É bom lembrar que, se a antiguidade fosse um posto, na nossa Tabanca Grande (ou tertúlia, como dizias no princípio), então o David já era general... De facto, ele foi dos primeiros camaradas a aparecer, a dar a cara, a expor-se, a desenterrara as memórias do baú, a escrever... Ele, o Sousa de Castro, o Humberto Reis, o A. Marques Lopes...
É por isso que as suas "estórias do Xitole" merecem, pelo menos algumas, ser reeditadas. Vai ser a nossa prenda de aniversário. O David merece. Foi também ele um dos primeiros a fazer uma viagem de saudade, à Guiné, em 2001... Aí vai, pois, o poste nº 2 de um série que tem estado interrompida. (*).. Em homenagem ao nosso tertuliano nº 3..., que é um tipo bonacheirão, nortenho, músico, camarada do seu camarada, amigo do seu amigo... Bebo um copo à tua, meu! (LG).
2. Estórias do Xitole (2) > Nem santos nem pecadores (**)
por David Guimarães
Até que enfim!... Acho que sim — não poderá haver tabus e ainda bem que o Zé Neto, o Zé Teixeira, o Jorge Cabral e o Luís são, afinal, os responsáveis por quebrarem o tabu... Falaram de algo que também é guerra... Foi e marcou a nossa guerra: a lavadeira, o
cabaço, etc, etc... Ai, ai, ai, que começo a falar demais, ou talvez não...
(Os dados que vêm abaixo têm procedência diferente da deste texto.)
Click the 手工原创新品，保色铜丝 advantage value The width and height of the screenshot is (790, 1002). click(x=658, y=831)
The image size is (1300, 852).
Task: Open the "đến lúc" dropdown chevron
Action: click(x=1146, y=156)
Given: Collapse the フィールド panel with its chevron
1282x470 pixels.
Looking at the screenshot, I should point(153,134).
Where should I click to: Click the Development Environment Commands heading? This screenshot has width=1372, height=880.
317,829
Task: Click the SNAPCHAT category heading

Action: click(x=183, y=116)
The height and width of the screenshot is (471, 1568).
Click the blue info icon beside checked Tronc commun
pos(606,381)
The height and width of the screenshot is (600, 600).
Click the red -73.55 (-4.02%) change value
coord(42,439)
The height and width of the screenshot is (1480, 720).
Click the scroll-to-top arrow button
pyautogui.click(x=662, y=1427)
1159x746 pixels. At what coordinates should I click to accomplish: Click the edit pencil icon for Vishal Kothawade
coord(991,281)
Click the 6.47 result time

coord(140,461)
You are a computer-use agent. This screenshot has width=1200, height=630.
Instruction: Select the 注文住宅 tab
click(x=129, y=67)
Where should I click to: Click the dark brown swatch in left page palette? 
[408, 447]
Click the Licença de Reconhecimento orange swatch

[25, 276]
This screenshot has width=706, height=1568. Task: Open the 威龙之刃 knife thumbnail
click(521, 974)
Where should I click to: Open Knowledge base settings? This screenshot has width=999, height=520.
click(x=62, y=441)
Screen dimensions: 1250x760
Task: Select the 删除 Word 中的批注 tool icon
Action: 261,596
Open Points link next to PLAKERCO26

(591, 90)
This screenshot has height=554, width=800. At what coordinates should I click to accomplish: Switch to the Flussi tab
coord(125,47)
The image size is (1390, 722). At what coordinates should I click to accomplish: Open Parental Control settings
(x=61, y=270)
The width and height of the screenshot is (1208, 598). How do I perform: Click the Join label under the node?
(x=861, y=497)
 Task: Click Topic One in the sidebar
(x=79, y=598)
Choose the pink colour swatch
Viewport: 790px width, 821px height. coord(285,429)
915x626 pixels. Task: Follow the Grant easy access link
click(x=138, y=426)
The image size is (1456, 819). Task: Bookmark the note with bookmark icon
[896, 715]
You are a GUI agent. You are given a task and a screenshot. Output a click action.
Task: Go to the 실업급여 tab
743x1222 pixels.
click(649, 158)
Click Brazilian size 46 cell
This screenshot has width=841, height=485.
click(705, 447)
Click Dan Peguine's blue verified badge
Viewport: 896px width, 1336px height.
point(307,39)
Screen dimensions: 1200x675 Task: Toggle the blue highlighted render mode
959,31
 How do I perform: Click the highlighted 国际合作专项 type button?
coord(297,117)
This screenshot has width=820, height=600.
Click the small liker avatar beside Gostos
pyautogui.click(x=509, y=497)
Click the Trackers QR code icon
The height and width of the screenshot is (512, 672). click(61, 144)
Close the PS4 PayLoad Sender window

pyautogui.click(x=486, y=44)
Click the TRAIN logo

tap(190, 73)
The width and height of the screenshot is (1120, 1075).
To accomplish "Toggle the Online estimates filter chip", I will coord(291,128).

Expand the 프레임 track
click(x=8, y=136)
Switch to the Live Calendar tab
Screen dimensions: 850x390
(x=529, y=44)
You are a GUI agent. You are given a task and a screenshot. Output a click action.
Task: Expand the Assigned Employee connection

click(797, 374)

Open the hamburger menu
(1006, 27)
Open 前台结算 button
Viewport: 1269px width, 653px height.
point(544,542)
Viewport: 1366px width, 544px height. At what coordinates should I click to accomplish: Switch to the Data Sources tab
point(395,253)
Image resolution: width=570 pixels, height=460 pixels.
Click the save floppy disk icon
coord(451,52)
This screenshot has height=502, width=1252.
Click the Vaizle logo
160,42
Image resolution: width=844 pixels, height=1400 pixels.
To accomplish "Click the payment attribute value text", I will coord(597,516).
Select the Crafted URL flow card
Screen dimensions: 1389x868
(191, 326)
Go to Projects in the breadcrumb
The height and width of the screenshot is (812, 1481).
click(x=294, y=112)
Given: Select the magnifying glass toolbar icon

Creio que nunca houve grandes abusos nesse sentido, nunca foi preciso apontar a G3 a nenhuma bajuda, já uns pesos, enfim ... Que mal fazia, se era dinheiro de guerra?!...
Também é importante todos dizermos que, nesse capítulo, não fomos nem santos nem pecadores. èramos humanos, soldados que passávamos uma vida metidos entre matos, entre perigos e guerras esforçados... E pela noite dentro, a escapadela da ordem, na tabanca. Ai que maravilha!... Foram muitos e belos romances... E aqueles que podiam ir a Bafatá, eram uns sortudos... Eu só no fim da comissão é que soube o que era Bafatá!...
Lembro-me de um romance de um camarada que comprou a liberdade de uma mulher. Os nativos pensaram que ele se tinha casado com ela... Bem, porreiro para ele! Não é segredo, foi verdade, e a testemunha foi o chefe de posto, isso mesmo, aquele que a mulher — linda ali, no Xitole!!! — morria de amores por um camarada nosso, já falecido...
E não vamos contar a do tenente que, às 4 horas da manhã, estava sentado no colo de um soldado.... Tudo boquiaberto? Aconteceu no Saltinho, sim ... Fora aquele camarada — ai Senhor do Céu ! — que, um dia, estava eu a dormir no palácio das confusões, e ele por cima de mim:
— Guimarães! — dizia o B..., camarada do Xime — porra, estás bem?
— Deixem-me dormir! — pedia eu... — Porra!...
— Pois é, estás porreiro!!!
Pois é e pois é... E eu dormi mesmo....De manhã fui perguntar se estava tudo com os copos durante a noite, que nem me deixavam dormir... Então disseram-me:
— Ó seu c..., então não sabes que o fulano tem uma amante que é um cabo !? —. Respondi eu:
— F...-se, que perigo em que eu estava... Porra!!! Já viram, a mina mesmo ali, mesmo por cima de mim?!...
Estávamos num beliche... Quem me perguntar, prometo que não digo o nome do camarada furriel — nem me lembro do nome... Sei apenas que foi meu carmarada de recruta nas Caldas da Rainha... Um dia, a CCAÇ 12 acompanhou uma coluna ao Saltinho... Houve no caminho um acidente onde morreu um soldado africano, condutor, e um furriel ficou ferido... Bem, lá ficou o camarada em convalescença no Xitole:
— Ai que vocês são tão simpáticos....
— Bem, bem...
[Foto à esquerda: David Guimarães, no Xitole, em 2001]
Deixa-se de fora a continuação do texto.